I was challenged to find a song or two that I enjoyed and turn it into a movie poster using design techniques I’d learned in class. Music is a huge part of my inspiration and workflow, so of course I was excited to do this project, and of course the hardest thing to do was pick a song. Not only did I have to choose a song I enjoyed, I had to choose a song that I could turn into something that resembled a real movie poster.

My main inspiration for this piece was an animated movie poster, where the main character (or characters) is centered on the poster and usually looking directly at the camera. I’m partial to the darker songs, though, so I decided I would make a  moodier piece in a similar style, like it was meant for a more mature, adult audience instead of the usual child to young adult age range. I’m edgy, I can’t help it.
I had a lot of ideas when my professor gave us this challenge, so choosing was difficult.
With that in mind, I started the design process with sketching thumbnails for a few songs I wanted to try my hand at, with various posing and layout possibilities scattered around as well. From that batch of nine or ten, I selected my favorites, and moved on to refined sketches of three or four, because I still couldn’t decide which songs I wanted to do, and brought those into Clip Studio Paint to make the digitized sketch. Digitizing the sketches let me adjust proportions, angles, spacing, and made drawing a chair properly possible, and once I was happy with the sketch adjustments, I began adding color.

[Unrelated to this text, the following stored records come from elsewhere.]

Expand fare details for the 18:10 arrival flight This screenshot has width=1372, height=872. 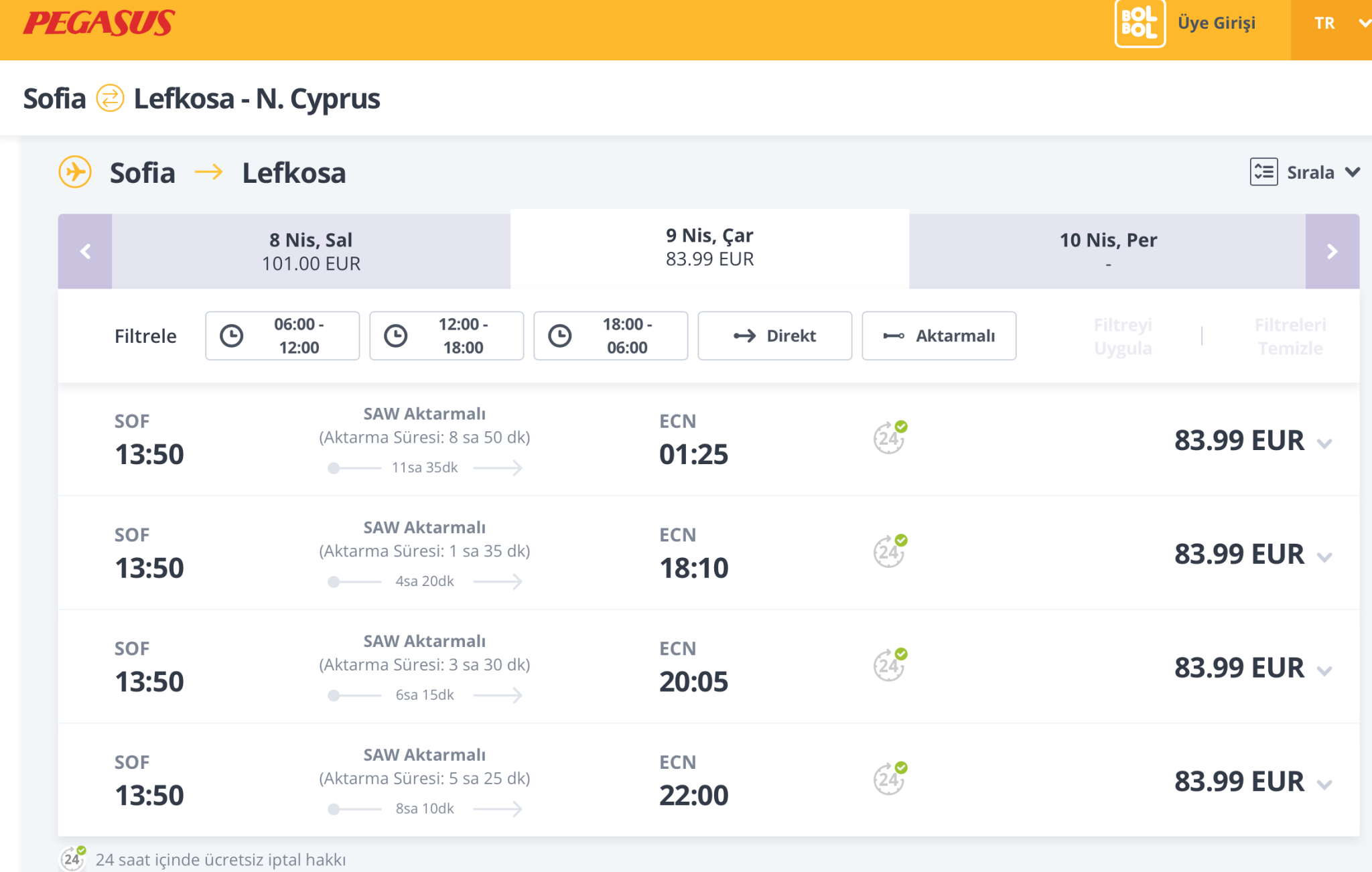pyautogui.click(x=1324, y=557)
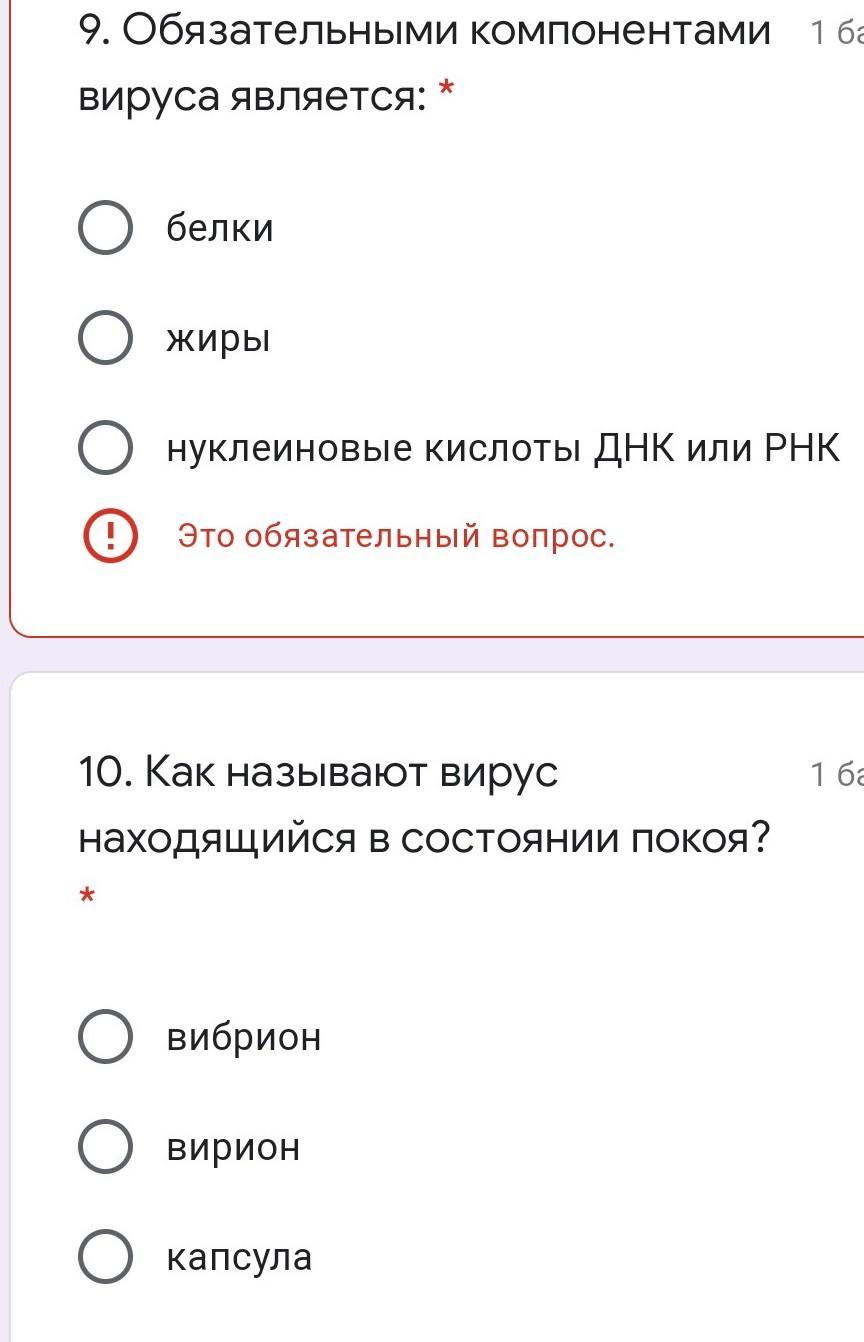Image resolution: width=864 pixels, height=1342 pixels.
Task: Click the red asterisk after 'является:'
Action: pos(446,90)
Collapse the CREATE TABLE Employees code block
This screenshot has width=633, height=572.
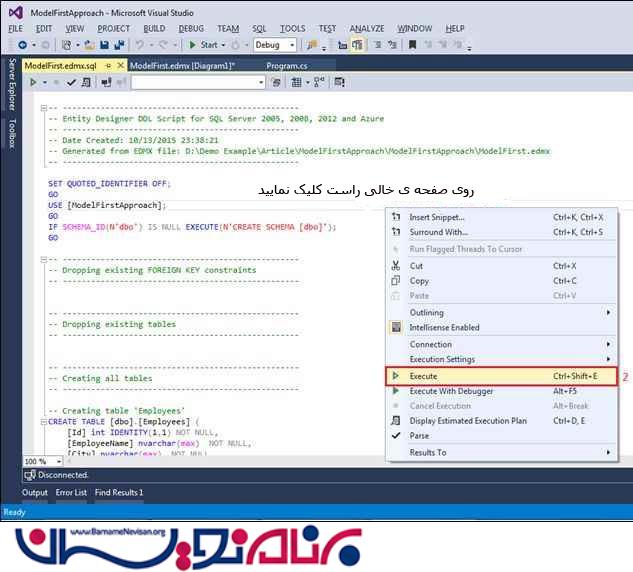pyautogui.click(x=43, y=421)
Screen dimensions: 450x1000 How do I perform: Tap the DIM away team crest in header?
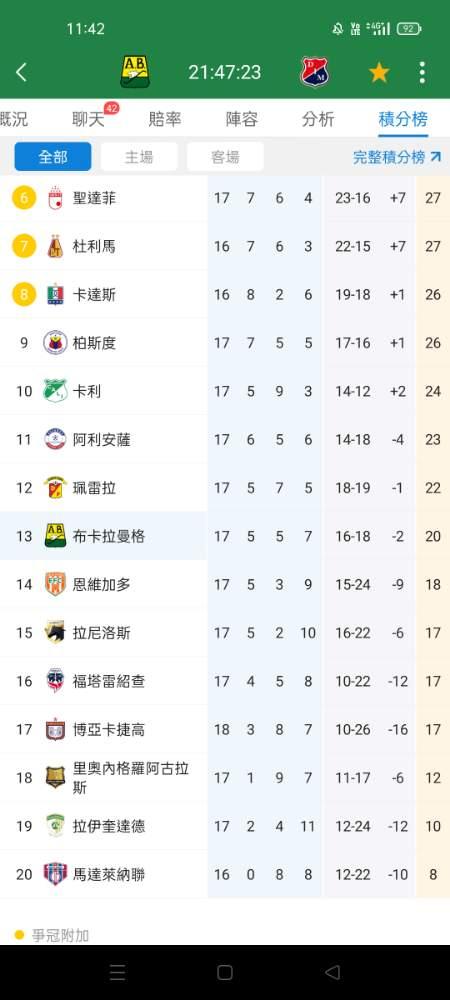click(x=314, y=72)
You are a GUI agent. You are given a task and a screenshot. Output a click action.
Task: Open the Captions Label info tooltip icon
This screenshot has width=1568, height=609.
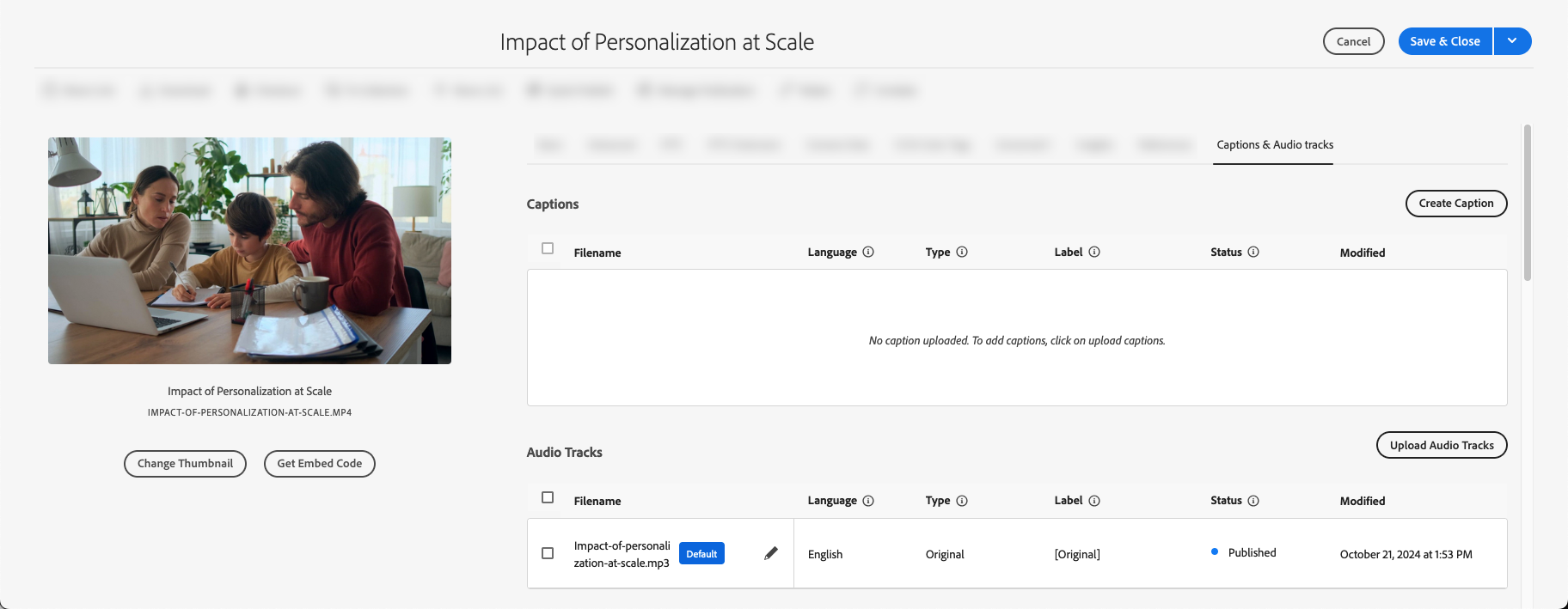point(1094,252)
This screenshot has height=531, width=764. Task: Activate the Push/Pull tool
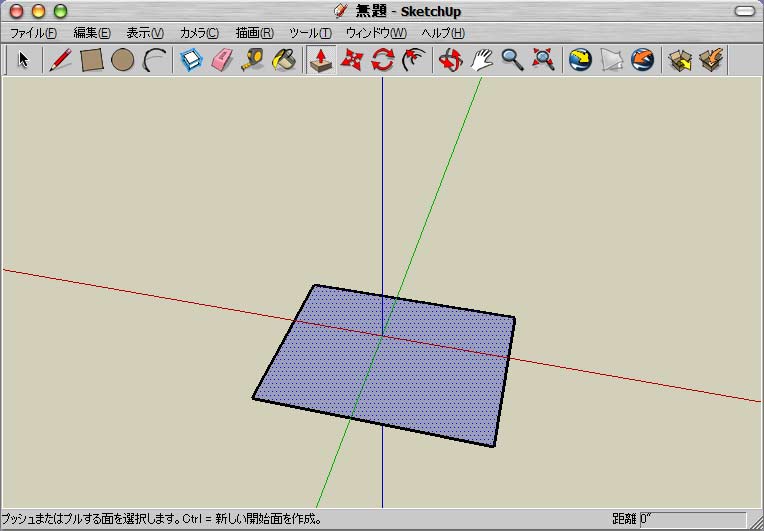[x=321, y=60]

With the illustration finished, I brought it into Adobe Illustrator to add the text, because at the time, I hadn’t learned how to use InDesign yet, and it was the next best thing. I’d settled (finally) on “Hit and Run”, by LOLO, and made it seem like a Western focused on a bounty hunter with a few tricks up her sleeve.

Hit and Run by LOLO as a Modern Western

Once I did learn InDesign, I went back and cleaned up the credits along the bottom, turning it into a single text frame instead of half a dozen little ones. After that, I changed the title and catchphrase for each poster, matching the song to each font. W.I.T.C.H received a slab serif, Monkey's Paw and Sharks were given a futuristic san-serif, and Hit and Run was given a degraded stencil. Can you guess which one took me the longest?